Work to complete
Copy the listing word for word from the line containing "You are a computer-use agent." through the end of the listing, both included, and leave the pictures out of your answer.

Dataset records

▬▬▬▬▬▬▬▬▬▬

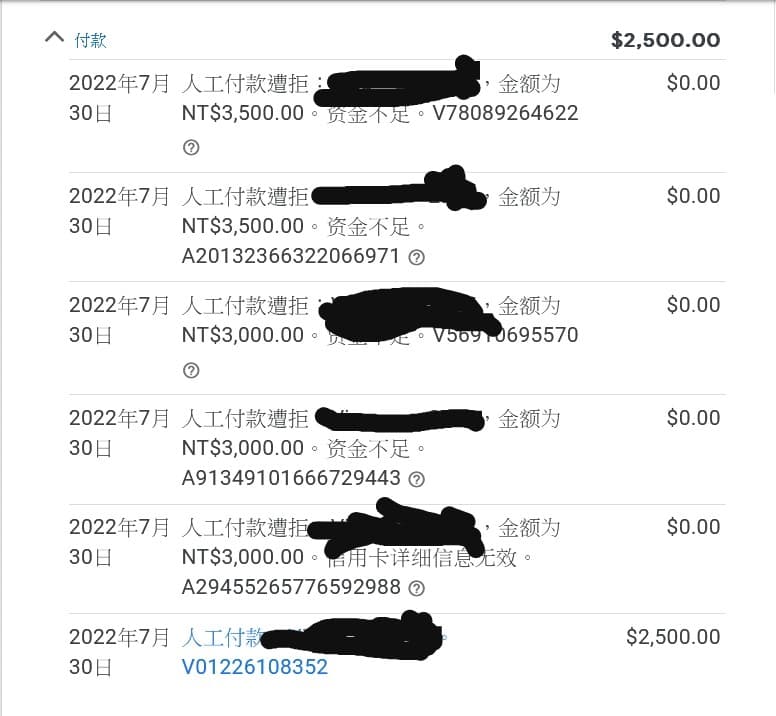Collapse the 付款 section chevron
Viewport: 776px width, 716px height.
(x=54, y=39)
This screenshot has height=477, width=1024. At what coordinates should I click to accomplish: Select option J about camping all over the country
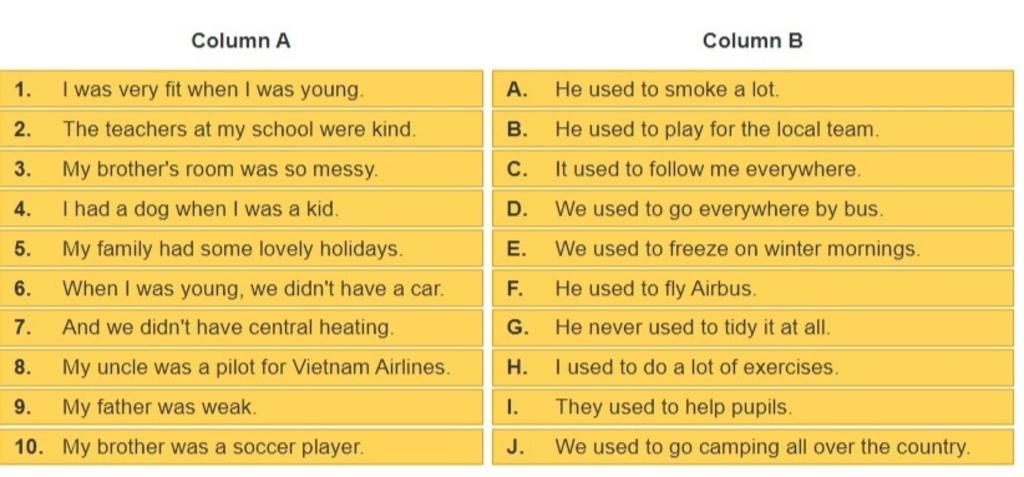pos(753,448)
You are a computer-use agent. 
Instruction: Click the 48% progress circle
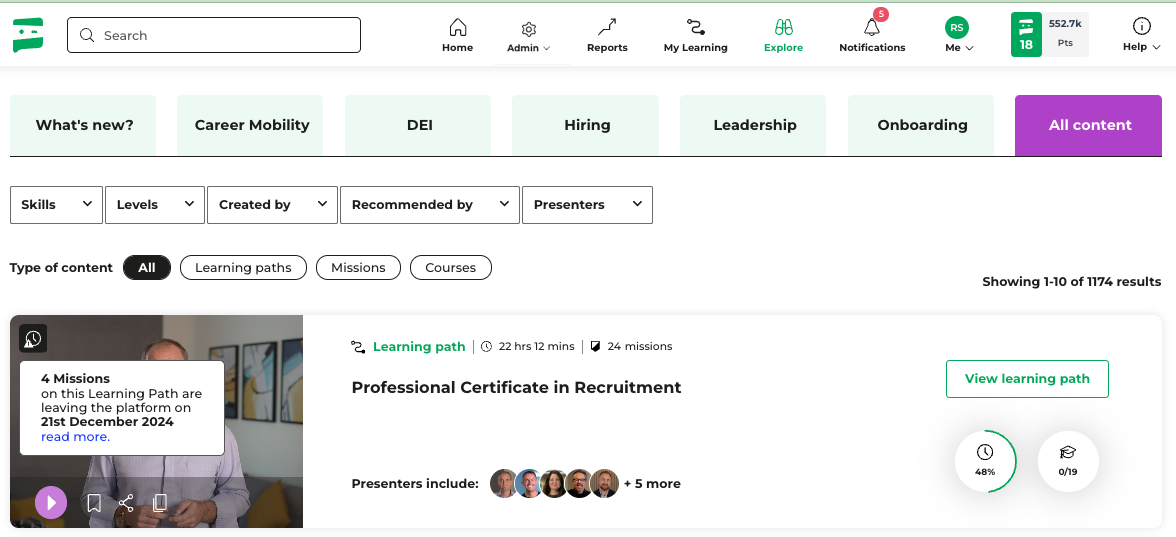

▬▬▬▬▬▬▬▬▬▬

Full solution
You are a computer-use agent. 
Instruction: Click the 48% progress circle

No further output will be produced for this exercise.